一方、協和キリンの「特別希望退職制度」では、30歳以上かつ勤続3年以上の経営職、一般職、再雇用社員が対象だ。武田薬品工業は、「フューチャー・キャリア・プログラム」として日本のR&D部門で指定する組織に所属する従業員で、勤続3年以上を対象にしている。これまで中高年が中心だったが、若年層まで対象を広げたのが特徴的といえる。

 この4社は、いずれも最新決算が黒字だった。経営の効率化を図ったうえで、新規分野への投資などで構造改革を強化する意向が働いたとみられる。

 ただ、従来型の業績不振から事業再建を進めるケースもある。関連会社の堺ディスプレイプロダクトの生産停止を決定したシャープは、同事業の従業員500人の希望退職を募集した。

 また、ここにきてにわかに注目を集めるのが日産自動車だ。中国・北米市場などで販売不振に陥り、事業戦略の選択を迫られ、全従業員の7%にあたる国内外で合計9000人規模の人員削減策を発表した。(注:上場企業の早期・希望退職の集計は国内事業を対象としているため、国外従業員は対象外)

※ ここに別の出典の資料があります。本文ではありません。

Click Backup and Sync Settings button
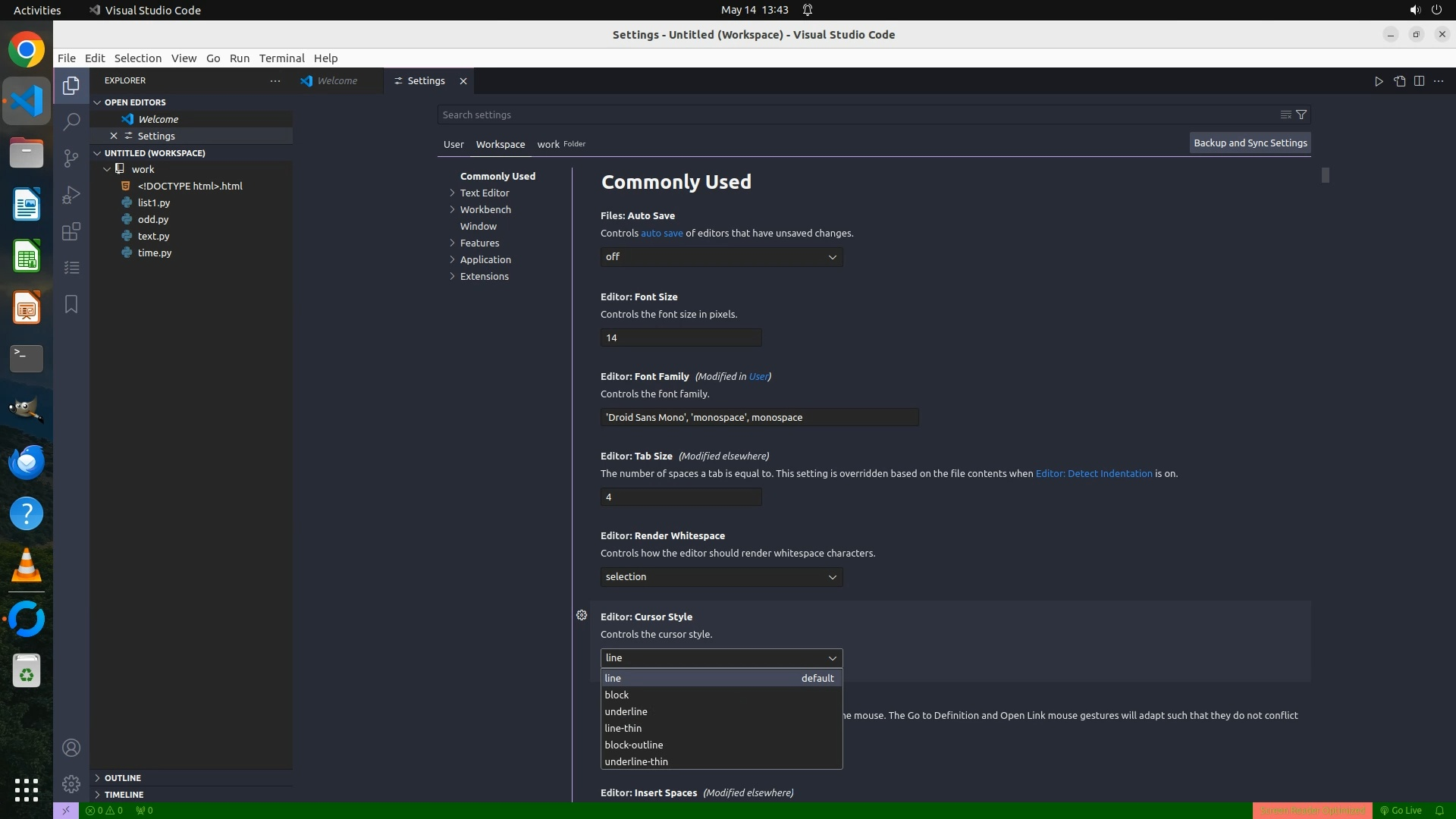Viewport: 1456px width, 819px height. click(1250, 143)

 このほか、リストラ・再建型では情報通信業が目立ち、DX事業を手掛けるスカラや、モバイルオンラインゲームを手掛けるgumiなどが募集を実施した。コロナ禍でDX化が叫ばれ、需要拡大でIT系企業は人員を増やしたが、コロナ禍が収束した今、人員適正化の動きがみられる。

コロナ禍の収束により
一気に動き出した大手企業

 これまでの早期・希望退職募集は、2021年はコロナ禍でインバウンド需要が消失し、外出自粛のあおりを受けた観光や外食、アパレル、小売りなどで業務縮小が相次いだ。同年の実施は84社で、募集人数は1万5892人に達した。

 その後、コロナ禍の支援策の柱の1つだった雇用調整助成金の特例措置などが効果をみせ、2022年が38社(募集人数5780人)、2023年も41社(3161人)と落ち着いて推移した。